What this task involves:
Extract the complete data exactly as given.

Data in this exercise:
· · ·
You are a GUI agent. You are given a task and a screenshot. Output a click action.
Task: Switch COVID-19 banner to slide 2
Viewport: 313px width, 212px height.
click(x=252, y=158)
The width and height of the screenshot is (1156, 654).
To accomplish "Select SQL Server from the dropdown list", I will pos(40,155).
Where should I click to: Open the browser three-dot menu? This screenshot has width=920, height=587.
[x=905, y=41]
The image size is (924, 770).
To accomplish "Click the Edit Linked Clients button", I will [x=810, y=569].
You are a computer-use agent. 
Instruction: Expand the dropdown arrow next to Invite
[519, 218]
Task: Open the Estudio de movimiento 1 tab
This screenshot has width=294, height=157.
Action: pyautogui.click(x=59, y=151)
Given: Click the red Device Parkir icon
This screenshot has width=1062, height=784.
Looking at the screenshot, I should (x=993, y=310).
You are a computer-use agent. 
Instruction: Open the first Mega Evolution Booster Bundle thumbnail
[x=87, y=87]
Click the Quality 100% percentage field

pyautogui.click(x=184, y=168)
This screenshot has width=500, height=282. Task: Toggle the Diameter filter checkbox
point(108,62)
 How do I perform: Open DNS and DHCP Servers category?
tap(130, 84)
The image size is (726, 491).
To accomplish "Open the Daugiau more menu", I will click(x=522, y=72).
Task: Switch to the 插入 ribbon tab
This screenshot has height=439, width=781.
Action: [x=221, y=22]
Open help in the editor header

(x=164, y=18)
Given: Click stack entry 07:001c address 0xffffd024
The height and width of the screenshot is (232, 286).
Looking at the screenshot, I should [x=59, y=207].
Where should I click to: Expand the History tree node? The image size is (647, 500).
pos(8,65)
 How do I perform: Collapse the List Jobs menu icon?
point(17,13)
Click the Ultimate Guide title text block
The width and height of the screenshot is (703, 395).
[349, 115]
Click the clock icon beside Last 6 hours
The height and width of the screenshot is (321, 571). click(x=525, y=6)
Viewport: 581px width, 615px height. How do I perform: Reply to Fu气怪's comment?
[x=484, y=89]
· · ·
Task response:
You are a GUI agent. You are given a task and a screenshot. Output a click action.
Task: Switch COVID-19 banner to slide 2
Viewport: 313px width, 212px height.
click(x=252, y=158)
The width and height of the screenshot is (1156, 654).
To accomplish "Select SQL Server from the dropdown list", I will pos(40,155).
Where should I click to: Open the browser three-dot menu? This screenshot has width=920, height=587.
[x=905, y=41]
The image size is (924, 770).
To accomplish "Click the Edit Linked Clients button", I will [x=810, y=569].
You are a computer-use agent. 
Instruction: Expand the dropdown arrow next to Invite
[519, 218]
Task: Open the Estudio de movimiento 1 tab
This screenshot has width=294, height=157.
Action: pyautogui.click(x=59, y=151)
Given: Click the red Device Parkir icon
This screenshot has width=1062, height=784.
Looking at the screenshot, I should (x=993, y=310).
You are a computer-use agent. 
Instruction: Open the first Mega Evolution Booster Bundle thumbnail
[x=87, y=87]
Click the Quality 100% percentage field

pyautogui.click(x=184, y=168)
This screenshot has width=500, height=282. Task: Toggle the Diameter filter checkbox
point(108,62)
 How do I perform: Open DNS and DHCP Servers category?
tap(130, 84)
The image size is (726, 491).
To accomplish "Open the Daugiau more menu", I will click(x=522, y=72).
Task: Switch to the 插入 ribbon tab
This screenshot has height=439, width=781.
Action: [x=221, y=22]
Open help in the editor header

(x=164, y=18)
Given: Click stack entry 07:001c address 0xffffd024
The height and width of the screenshot is (232, 286).
Looking at the screenshot, I should [x=59, y=207].
Where should I click to: Expand the History tree node? The image size is (647, 500).
pos(8,65)
 How do I perform: Collapse the List Jobs menu icon?
point(17,13)
Click the Ultimate Guide title text block
The width and height of the screenshot is (703, 395).
[349, 115]
Click the clock icon beside Last 6 hours
The height and width of the screenshot is (321, 571). click(x=525, y=6)
Viewport: 581px width, 615px height. How do I perform: Reply to Fu气怪's comment?
[x=484, y=89]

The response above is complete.